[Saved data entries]
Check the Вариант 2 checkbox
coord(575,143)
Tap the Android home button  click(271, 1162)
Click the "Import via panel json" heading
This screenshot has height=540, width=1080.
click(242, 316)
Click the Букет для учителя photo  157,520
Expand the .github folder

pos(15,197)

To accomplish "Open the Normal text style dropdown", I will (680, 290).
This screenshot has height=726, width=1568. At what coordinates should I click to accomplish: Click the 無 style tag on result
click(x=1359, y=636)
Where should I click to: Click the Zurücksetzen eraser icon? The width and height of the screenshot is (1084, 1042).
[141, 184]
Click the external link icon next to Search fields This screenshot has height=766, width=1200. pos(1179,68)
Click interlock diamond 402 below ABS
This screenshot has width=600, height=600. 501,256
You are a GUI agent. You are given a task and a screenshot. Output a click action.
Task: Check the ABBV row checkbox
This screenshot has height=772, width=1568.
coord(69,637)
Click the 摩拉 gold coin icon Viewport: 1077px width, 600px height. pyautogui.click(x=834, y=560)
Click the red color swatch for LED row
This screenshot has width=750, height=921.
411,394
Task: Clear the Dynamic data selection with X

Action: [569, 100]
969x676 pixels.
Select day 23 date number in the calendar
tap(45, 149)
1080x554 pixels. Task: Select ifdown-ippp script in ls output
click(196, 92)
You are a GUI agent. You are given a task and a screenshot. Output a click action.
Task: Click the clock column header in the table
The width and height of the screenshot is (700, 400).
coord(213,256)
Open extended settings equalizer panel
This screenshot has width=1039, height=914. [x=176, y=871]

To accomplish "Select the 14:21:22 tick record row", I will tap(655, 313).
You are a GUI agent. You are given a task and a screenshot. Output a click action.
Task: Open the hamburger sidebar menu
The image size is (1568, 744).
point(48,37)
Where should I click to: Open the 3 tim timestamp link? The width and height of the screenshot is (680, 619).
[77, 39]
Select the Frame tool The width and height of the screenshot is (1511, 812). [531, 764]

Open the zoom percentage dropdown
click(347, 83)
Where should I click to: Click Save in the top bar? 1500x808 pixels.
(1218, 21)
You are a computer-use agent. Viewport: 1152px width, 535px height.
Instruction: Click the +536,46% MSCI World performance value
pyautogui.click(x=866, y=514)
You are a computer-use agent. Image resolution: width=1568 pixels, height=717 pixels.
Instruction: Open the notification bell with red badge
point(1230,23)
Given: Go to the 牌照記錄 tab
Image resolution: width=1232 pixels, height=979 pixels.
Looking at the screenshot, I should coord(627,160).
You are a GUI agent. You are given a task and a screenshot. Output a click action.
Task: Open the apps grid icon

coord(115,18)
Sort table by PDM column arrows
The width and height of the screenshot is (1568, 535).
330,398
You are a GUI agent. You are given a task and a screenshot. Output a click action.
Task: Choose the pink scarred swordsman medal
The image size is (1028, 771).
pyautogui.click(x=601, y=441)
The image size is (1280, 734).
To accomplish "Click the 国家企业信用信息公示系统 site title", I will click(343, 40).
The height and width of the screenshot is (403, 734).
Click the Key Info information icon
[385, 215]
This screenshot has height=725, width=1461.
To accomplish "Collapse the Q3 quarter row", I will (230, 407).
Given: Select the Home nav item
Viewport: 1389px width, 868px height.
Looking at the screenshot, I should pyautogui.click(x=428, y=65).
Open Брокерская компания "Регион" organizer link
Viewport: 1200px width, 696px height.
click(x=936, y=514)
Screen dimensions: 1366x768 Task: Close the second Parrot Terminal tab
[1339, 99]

▸ HOW TO COMPLETE THIS TASK:
Copy out the entries. Leave every line exactly as it is.

▸ EXERCISE ANSWER:
Check the Вариант 2 checkbox
coord(575,143)
Tap the Android home button  click(271, 1162)
Click the "Import via panel json" heading
This screenshot has height=540, width=1080.
click(242, 316)
Click the Букет для учителя photo  157,520
Expand the .github folder

pos(15,197)

To accomplish "Open the Normal text style dropdown", I will (680, 290).
This screenshot has height=726, width=1568. At what coordinates should I click to accomplish: Click the 無 style tag on result
click(x=1359, y=636)
Where should I click to: Click the Zurücksetzen eraser icon? The width and height of the screenshot is (1084, 1042).
[141, 184]
Click the external link icon next to Search fields This screenshot has height=766, width=1200. pos(1179,68)
Click interlock diamond 402 below ABS
This screenshot has width=600, height=600. 501,256
You are a GUI agent. You are given a task and a screenshot. Output a click action.
Task: Check the ABBV row checkbox
This screenshot has height=772, width=1568.
coord(69,637)
Click the 摩拉 gold coin icon Viewport: 1077px width, 600px height. pyautogui.click(x=834, y=560)
Click the red color swatch for LED row
This screenshot has width=750, height=921.
411,394
Task: Clear the Dynamic data selection with X

Action: [569, 100]
969x676 pixels.
Select day 23 date number in the calendar
tap(45, 149)
1080x554 pixels. Task: Select ifdown-ippp script in ls output
click(196, 92)
You are a GUI agent. You are given a task and a screenshot. Output a click action.
Task: Click the clock column header in the table
The width and height of the screenshot is (700, 400).
coord(213,256)
Open extended settings equalizer panel
This screenshot has width=1039, height=914. [x=176, y=871]

To accomplish "Select the 14:21:22 tick record row", I will tap(655, 313).
You are a GUI agent. You are given a task and a screenshot. Output a click action.
Task: Open the hamburger sidebar menu
The image size is (1568, 744).
point(48,37)
Where should I click to: Open the 3 tim timestamp link? The width and height of the screenshot is (680, 619).
[77, 39]
Select the Frame tool The width and height of the screenshot is (1511, 812). [531, 764]

Open the zoom percentage dropdown
click(347, 83)
Where should I click to: Click Save in the top bar? 1500x808 pixels.
(1218, 21)
You are a computer-use agent. Viewport: 1152px width, 535px height.
Instruction: Click the +536,46% MSCI World performance value
pyautogui.click(x=866, y=514)
You are a computer-use agent. Image resolution: width=1568 pixels, height=717 pixels.
Instruction: Open the notification bell with red badge
point(1230,23)
Given: Go to the 牌照記錄 tab
Image resolution: width=1232 pixels, height=979 pixels.
Looking at the screenshot, I should coord(627,160).
You are a GUI agent. You are given a task and a screenshot. Output a click action.
Task: Open the apps grid icon

coord(115,18)
Sort table by PDM column arrows
The width and height of the screenshot is (1568, 535).
330,398
You are a GUI agent. You are given a task and a screenshot. Output a click action.
Task: Choose the pink scarred swordsman medal
The image size is (1028, 771).
pyautogui.click(x=601, y=441)
The image size is (1280, 734).
To accomplish "Click the 国家企业信用信息公示系统 site title", I will click(343, 40).
The height and width of the screenshot is (403, 734).
Click the Key Info information icon
[385, 215]
This screenshot has height=725, width=1461.
To accomplish "Collapse the Q3 quarter row", I will (230, 407).
Given: Select the Home nav item
Viewport: 1389px width, 868px height.
Looking at the screenshot, I should pyautogui.click(x=428, y=65).
Open Брокерская компания "Регион" organizer link
Viewport: 1200px width, 696px height.
click(x=936, y=514)
Screen dimensions: 1366x768 Task: Close the second Parrot Terminal tab
[1339, 99]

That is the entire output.